North Carolina and Virginia could start by engaging in what the University of Chicago Law Review calls “Mutually Assured Democracy” by entering a redistricting interstate compact. Combining a red and a blue state would mitigate fears of unilateral disarmament.

The Compact Clause of the United States Constitution allows for such compacts, and the Supreme Court’s interpretation of that clause permits states to enter into them without congressional approval so long as they do not diminish the power of the federal government. Although there may be a lawsuit, a redistricting compact would likely pass that test.

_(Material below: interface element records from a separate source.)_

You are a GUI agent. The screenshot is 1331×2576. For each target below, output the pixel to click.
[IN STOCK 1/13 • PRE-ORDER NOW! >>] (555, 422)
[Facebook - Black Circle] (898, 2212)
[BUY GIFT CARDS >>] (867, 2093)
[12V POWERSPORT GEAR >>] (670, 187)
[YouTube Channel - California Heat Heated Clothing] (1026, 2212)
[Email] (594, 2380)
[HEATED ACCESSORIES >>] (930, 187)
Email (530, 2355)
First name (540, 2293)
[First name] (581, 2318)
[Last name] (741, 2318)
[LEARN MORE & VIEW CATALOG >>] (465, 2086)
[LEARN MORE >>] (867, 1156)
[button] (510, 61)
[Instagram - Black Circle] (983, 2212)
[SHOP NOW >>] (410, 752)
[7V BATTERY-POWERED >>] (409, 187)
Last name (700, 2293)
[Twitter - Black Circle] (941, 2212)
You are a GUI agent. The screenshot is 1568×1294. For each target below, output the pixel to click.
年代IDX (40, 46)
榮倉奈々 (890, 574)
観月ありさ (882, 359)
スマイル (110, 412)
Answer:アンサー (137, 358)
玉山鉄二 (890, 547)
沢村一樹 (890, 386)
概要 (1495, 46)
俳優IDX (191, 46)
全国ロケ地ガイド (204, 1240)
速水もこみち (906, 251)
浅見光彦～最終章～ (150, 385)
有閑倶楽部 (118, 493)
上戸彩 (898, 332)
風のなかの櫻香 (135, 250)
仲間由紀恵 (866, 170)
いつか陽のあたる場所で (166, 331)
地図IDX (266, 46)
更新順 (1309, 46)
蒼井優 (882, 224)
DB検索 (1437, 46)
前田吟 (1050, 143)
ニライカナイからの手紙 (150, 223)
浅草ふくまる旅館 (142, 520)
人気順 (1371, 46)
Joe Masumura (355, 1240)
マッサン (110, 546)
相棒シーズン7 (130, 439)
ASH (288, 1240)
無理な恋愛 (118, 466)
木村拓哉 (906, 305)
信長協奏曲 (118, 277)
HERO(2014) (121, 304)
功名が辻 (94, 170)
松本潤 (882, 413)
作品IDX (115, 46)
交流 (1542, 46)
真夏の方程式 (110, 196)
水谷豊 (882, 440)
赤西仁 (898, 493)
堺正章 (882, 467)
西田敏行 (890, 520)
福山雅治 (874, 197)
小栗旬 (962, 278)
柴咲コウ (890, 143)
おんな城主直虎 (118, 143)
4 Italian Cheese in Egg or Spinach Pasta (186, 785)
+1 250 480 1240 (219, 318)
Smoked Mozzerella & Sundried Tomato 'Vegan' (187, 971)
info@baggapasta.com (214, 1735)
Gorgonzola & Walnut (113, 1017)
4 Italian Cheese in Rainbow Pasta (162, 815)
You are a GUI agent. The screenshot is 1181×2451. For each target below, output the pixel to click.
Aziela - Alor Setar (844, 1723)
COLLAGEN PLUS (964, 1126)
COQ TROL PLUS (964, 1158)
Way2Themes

The compact should begin with strict adherence to traditional redistricting criteria, such as keeping counties, municipalities, and precincts whole to the fullest extent possible. The use of partisan data, such as election results, voter registration records, and incumbent home addresses, should be banned. Initial maps could be drawn by nonpartisan legislative staff or a bipartisan commission. The compact would need a sufficiently long withdrawal window (perhaps two years) to prevent a state from withdrawing shortly before an election.

Once in place, the compact could be expanded into other states, perhaps starting with Maryland and South Carolina.

It would be satisfyingly ironic if two of the states at the center of America’s gerrymandering wars started us down the road to a cease-fire.